In particular, the analysis demonstrates that economic fundamentals fail to explain the behaviour of UK regional property prices in the late 1980s and mid-2000s. Interestingly, during these time periods, prices exhibited explosive dynamics, which is in accordance with speculative bubbles in housing markets.
By examining in detail the timeline of price dynamics, we demonstrate that there was a synchronisation of explosive episodes across regional housing markets, leading to house price exuberance at the national level.
Further, we show that the pattern of propagation is consistent with the notion of the so-called ripple effect. Specifically, house price exuberance emanated from Greater London and spread out northward, affecting neighbouring regions with a time lag.
On the one hand, our findings highlight the inadequacy of widely-used empirical models to explain movements in house prices, and, on the other hand, they illustrate how new statistical methods can help us improve our understanding of the causes of fluctuations in house prices.
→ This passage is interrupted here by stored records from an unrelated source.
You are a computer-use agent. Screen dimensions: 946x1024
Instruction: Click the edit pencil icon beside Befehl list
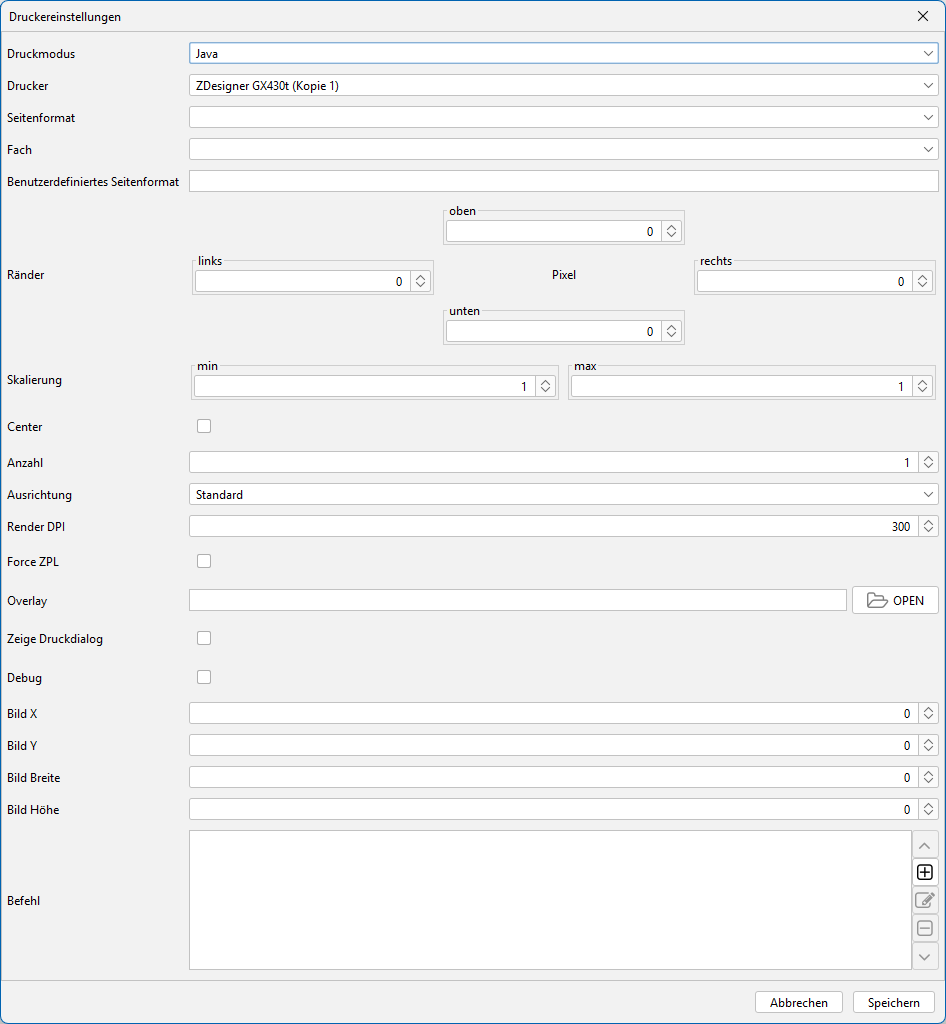point(925,900)
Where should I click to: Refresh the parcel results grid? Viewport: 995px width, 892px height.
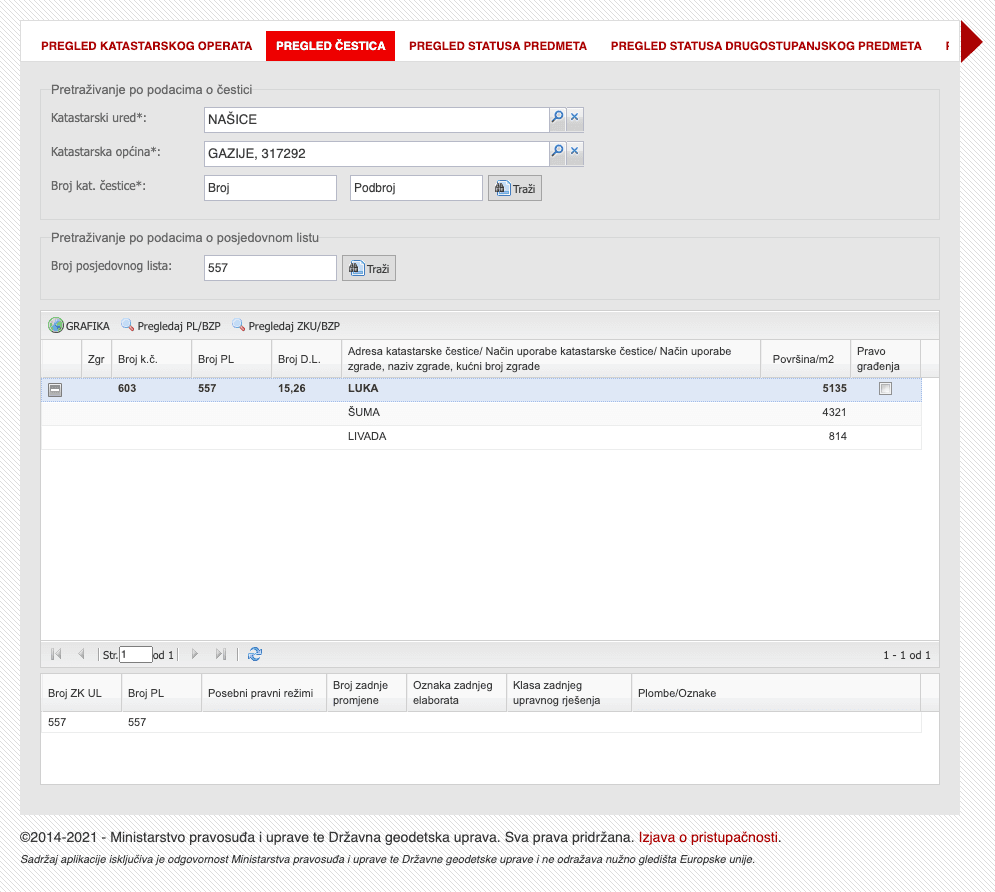click(x=255, y=654)
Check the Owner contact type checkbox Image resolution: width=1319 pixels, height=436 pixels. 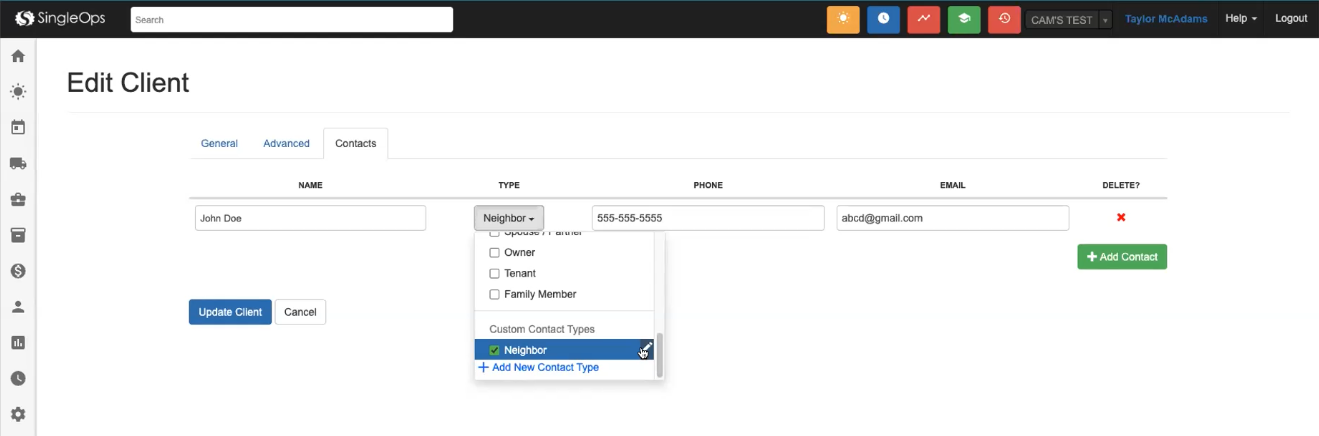[x=494, y=253]
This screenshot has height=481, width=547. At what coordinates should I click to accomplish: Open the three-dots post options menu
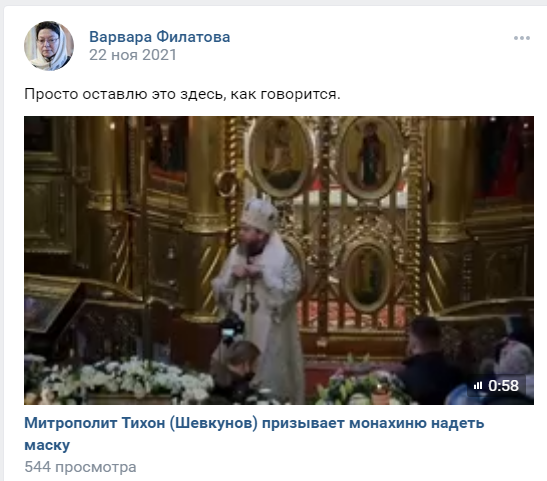522,38
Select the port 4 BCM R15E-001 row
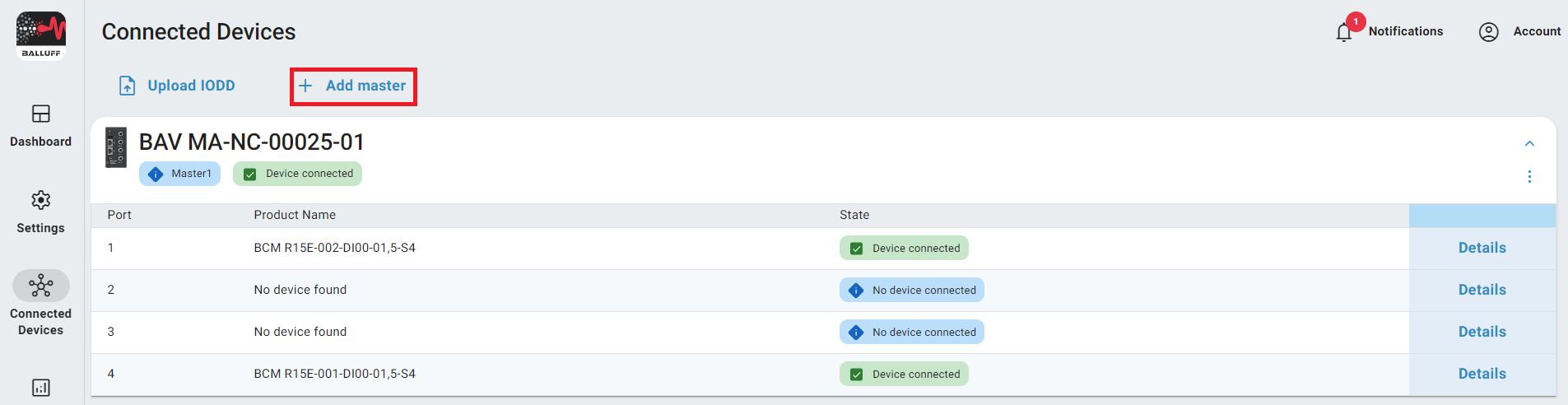This screenshot has height=405, width=1568. pyautogui.click(x=334, y=374)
By doing so, they facilitate the development of better monitoring mechanisms and the design of more effective and proactive policies. This is particularly relevant for international organisations and central banks that, following the last financial crisis, closely monitor developments in housing markets.
For example, the International Monetary Fund established the Global Housing Watch and the Federal Reserve Bank of Dallas created the International House Price Database. With regards to the UK, most notably, the Bank of England, concerned over systemic risks, created the Financial Policy Committee.
Exuberance in UK Housing Markets – Dr Alisa Yusupova
This paper is part of a wider research project – the UK Housing Observatory – which deals with real-time monitoring and forecasting of UK real estate markets both at the national and regional level.
The project output is publically available at http://www.lancaster.ac.uk/lums/housing/ and includes quarterly-updated indicators of house price exuberance and also the most comprehensive publicly available set of forecasts of house price growth for 1, 2, 3 and 4 quarters ahead for the national as well as regional markets in the UK.